Thursday, March 15, 2012

New Sticks and Hot Flicks


Newest creation of shred, 6'9" x 22 x 3, deep from behind the shed.

Made for high lines and good times during the doldrums of summer.





Also some amazing surfing is available for free these days on the interweb. Here are three of the best surfers in the world today, doing there thing.

Slater  http://cisurfboards.com/blog/2012/kelly-slaters-part-in-surprise-excitement-party/

Dane http://cisurfboards.com/blog/2012/excerpt-dane-reynolds/

Ando  http://vimeo.com/36739435


Thank You and Goodnight




Monday, August 29, 2011

Heuvo

New handshape from yours truly, works really well, I'll start accepting orders next year. Haha!

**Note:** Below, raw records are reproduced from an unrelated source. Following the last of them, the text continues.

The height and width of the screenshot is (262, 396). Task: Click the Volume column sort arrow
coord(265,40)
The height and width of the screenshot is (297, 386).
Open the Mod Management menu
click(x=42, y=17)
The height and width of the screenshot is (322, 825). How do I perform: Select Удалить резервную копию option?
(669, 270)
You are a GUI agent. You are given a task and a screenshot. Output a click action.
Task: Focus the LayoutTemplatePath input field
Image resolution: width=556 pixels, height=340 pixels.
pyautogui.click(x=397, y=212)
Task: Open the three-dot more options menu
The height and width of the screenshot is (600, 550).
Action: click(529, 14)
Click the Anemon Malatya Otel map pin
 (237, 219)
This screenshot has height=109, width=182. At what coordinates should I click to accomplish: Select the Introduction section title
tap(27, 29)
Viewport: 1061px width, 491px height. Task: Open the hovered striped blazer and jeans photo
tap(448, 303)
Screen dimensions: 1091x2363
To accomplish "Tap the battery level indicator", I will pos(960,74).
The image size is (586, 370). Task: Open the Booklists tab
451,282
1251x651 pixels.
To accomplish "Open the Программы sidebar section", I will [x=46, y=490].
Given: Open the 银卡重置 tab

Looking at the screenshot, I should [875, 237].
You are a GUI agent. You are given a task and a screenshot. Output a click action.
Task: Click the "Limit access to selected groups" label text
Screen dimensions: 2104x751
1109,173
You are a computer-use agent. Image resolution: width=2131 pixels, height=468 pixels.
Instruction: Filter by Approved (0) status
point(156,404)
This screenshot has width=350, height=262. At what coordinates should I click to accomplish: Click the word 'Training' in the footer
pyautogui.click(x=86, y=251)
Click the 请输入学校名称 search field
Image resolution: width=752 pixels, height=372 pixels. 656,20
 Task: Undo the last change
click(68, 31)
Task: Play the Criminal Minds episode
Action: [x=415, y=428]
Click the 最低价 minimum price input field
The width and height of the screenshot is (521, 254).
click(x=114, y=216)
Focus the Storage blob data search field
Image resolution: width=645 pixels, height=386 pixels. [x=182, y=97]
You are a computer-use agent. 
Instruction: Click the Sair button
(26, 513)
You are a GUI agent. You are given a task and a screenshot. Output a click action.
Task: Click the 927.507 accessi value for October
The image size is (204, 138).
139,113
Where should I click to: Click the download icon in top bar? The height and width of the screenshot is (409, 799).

6'9" x 20.5 x 2.5, built for groveling in small summer surf, but tail pulled in enough to handle some juice if need be. 2+1 fin setup for versatility.





Monday, March 28, 2011

Finished Product




So Moonlight called me up and said the boards was ready. Picked it up last week but due to a stomach ailment, I didn't get to give a spin till this morning. Gotta admit that it worked pretty well, in punchy, shoulder high beach break. Stoked to give it another whirl tomorrow and the day after that.....

Saturday, January 29, 2011

Rock and Roll

It had been a long time since I'd done anything really "rad".  January 2011 has been one of the "radder" months in recent memory for a variety of reasons. One of the "raddest" things was the building of a new backyard board shaping rack upon which various shapes and sizes of surfing devices will be crafted.



This piece of foam was given to me by my sister for Xmas and will be transformed into a 6'2" fish by the Ides of March.




The outline has been cut but there are still decisions to be made. Glass on or removable??? Quad or twin ??? Single wing or double bump??? More pics to come and more work to be done.


Wednesday, August 25, 2010

This song makes me happy...

Symphonic Cowboy Music at it's best. This is my shit man.

Monday, July 12, 2010

Fat and Lazy

I don't surf anymore. But if I did I would like to surf like this...

http://innersection.tv/video/128

Tuesday, May 11, 2010

Art -of- Ficial

 As a quasi-scientist I really dig this sort of thing... I've been talking about using dump truck tires to fix a couple of spots for about 10 years now. These guys seem to have it a little more dialed in.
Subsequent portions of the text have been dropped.